When objects are occluded or truncated such that less than 40% of the object is visible, they may not be correctly classified by the Retail Objects Detection model. Partial occlusion by hand is acceptable as the model was trained with examples having random occlusions.
The Retail Object Recognition models are trained on RGB images. Therefore, images captured in a monochrome image or IR camera image may not provide good detection results.
The Retail Object Recognition models are not trained on fish-eye lense cameras or moving cameras. Therefore, the models may not perform well for warped images and images that have motion-induced or other blur.
Hoffer, Elad, and Nir Ailon. "Deep metric learning using triplet network." International workshop on similarity-based pattern recognition. Springer, Cham, 2015.

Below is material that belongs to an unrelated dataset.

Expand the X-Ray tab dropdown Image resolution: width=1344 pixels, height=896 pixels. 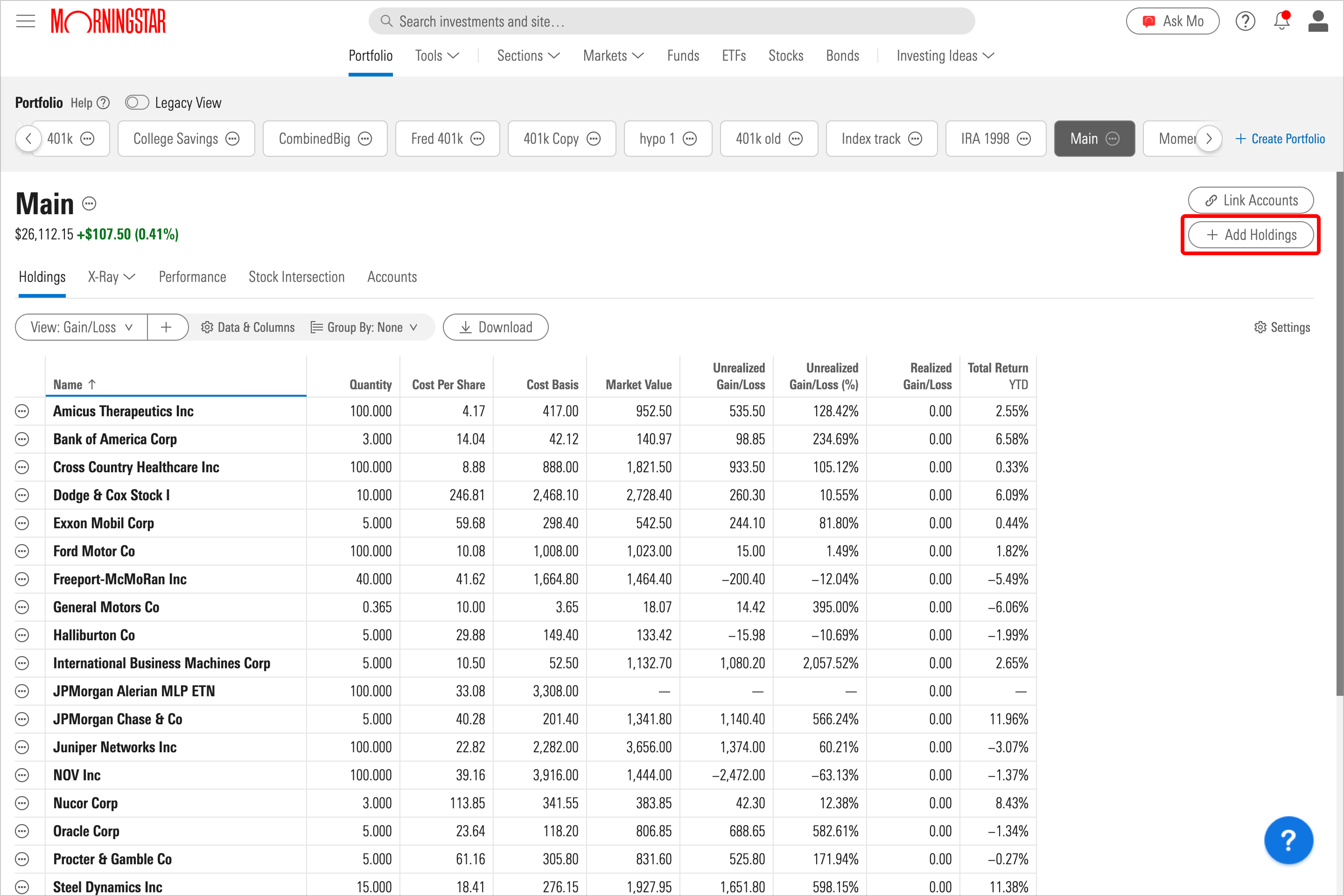(111, 277)
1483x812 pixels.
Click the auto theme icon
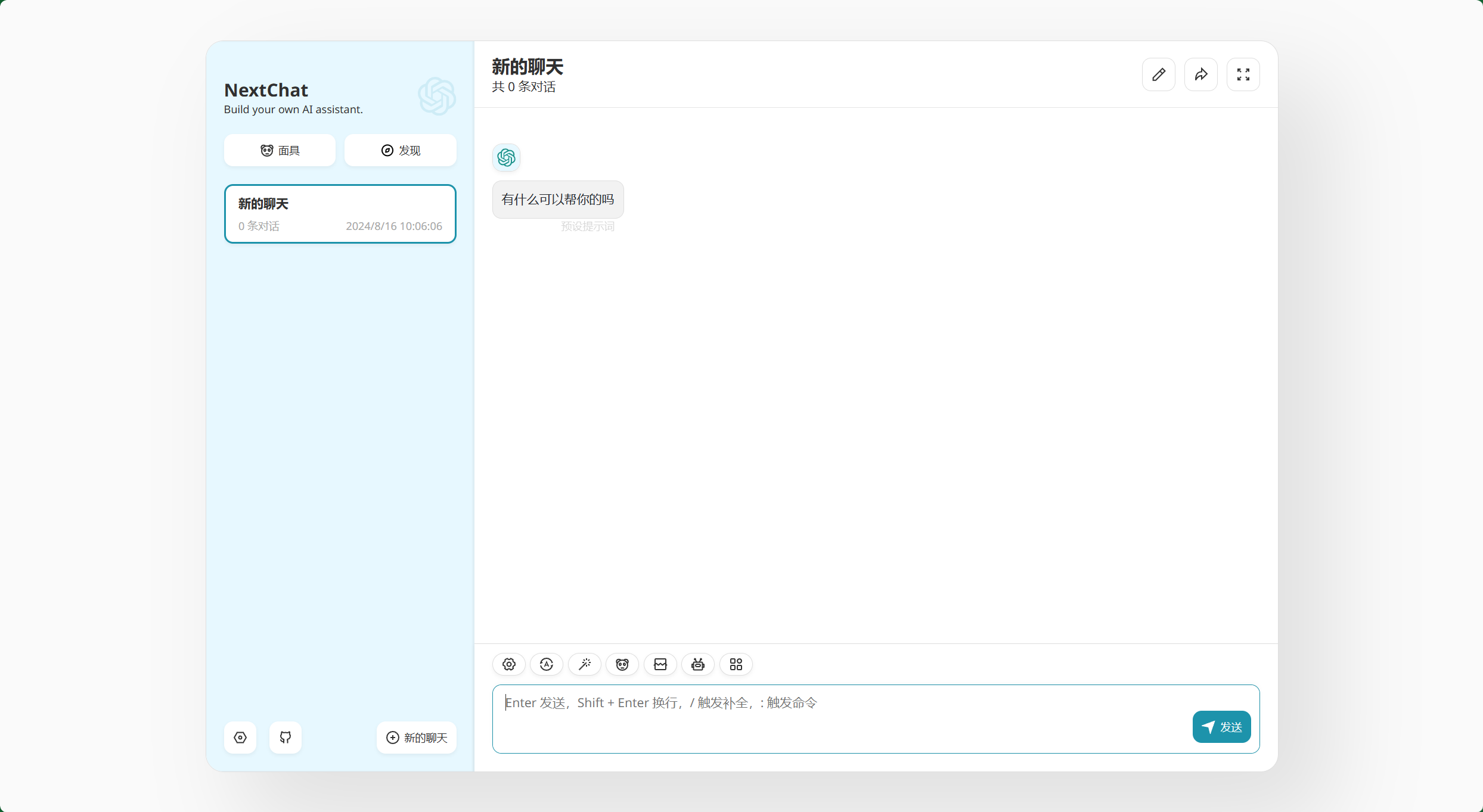[x=547, y=664]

Na, Shi, Liu Xumin, and Guan Yong. "Research on k-means clustering algorithm: An improved k-means clustering algorithm." 2010 Third International Symposium on intelligent information technology and security informatics. Ieee, 2010.
Daquan Zhou, Zhiding Yu, Enze Xie, Chaowei Xiao, Anima Anandkumar, Jiashi Feng and Jose M. Alvarez. "Understanding The Robustness in Vision Transformers". International Conference on Machine Learning (ICML). 2022
Maxime Oquab, Timothée Darcet, et al. "DINOv2: Learning Robust Visual Features without Supervision". arXiv:2304.07193, 2023
License to use these models is covered by the Model EULA. By downloading the unpruned or pruned version of the model, you accept the terms and conditions of these licenses.
NVIDIA Retail Object Recognition model classifies retail objects. However, no additional information such as people and other distractors in the background are inferred. Training and evaluation dataset mostly consists of North American content. An ideal training and evaluation dataset would additionally include content from other geographies. NVIDIA’s platforms and application frameworks enable developers to build a wide array of AI applications. Consider potential algorithmic bias when choosing or creating the models being deployed. Work with the model’s developer to ensure that it meets the requirements for the relevant industry and use case; that the necessary instruction and documentation are provided to understand error rates, confidence intervals, and results; and that the model is being used under the conditions and in the manner intended.